Identify each line below that contains the word "should", and copy those lines.

(Dataset entries)
■ ■ ■

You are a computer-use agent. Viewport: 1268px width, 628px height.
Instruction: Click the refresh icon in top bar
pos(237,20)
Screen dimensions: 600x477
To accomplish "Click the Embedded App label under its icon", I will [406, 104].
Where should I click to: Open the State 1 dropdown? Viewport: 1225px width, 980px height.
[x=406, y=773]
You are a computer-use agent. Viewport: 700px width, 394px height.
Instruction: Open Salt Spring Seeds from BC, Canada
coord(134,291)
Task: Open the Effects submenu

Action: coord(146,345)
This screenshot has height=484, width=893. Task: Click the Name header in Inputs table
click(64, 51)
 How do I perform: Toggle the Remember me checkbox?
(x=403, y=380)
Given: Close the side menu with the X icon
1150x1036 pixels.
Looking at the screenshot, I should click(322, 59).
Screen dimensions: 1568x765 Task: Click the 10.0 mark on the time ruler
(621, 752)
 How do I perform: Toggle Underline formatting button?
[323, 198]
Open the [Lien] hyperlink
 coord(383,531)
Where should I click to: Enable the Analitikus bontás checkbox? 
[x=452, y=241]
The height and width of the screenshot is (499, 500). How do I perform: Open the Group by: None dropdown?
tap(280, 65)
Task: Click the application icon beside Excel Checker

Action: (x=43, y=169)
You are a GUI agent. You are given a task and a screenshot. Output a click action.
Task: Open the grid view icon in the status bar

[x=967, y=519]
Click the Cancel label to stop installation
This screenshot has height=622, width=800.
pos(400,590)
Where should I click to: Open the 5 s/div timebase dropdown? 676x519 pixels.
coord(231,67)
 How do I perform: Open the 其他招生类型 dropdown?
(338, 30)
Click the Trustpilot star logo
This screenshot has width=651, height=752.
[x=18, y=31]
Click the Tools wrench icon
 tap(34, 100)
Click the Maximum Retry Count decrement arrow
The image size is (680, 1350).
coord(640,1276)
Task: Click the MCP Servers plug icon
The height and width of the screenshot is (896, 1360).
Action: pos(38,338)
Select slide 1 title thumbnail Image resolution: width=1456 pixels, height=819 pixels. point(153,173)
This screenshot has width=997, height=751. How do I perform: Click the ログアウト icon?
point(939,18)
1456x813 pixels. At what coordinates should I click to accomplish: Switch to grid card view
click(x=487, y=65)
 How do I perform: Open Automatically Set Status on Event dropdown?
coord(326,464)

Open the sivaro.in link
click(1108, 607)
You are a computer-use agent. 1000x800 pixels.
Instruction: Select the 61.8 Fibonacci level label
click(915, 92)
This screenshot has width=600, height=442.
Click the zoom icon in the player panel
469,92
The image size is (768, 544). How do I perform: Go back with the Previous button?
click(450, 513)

■ ■ ■

The result:
Where should I click to: Open the State 1 dropdown? Viewport: 1225px width, 980px height.
Looking at the screenshot, I should click(322, 59).
Where should I click to: Enable the Analitikus bontás checkbox? 
Where should I click to: Open the 5 s/div timebase dropdown? 676x519 pixels.
1456x813 pixels. At what coordinates should I click to accomplish: Switch to grid card view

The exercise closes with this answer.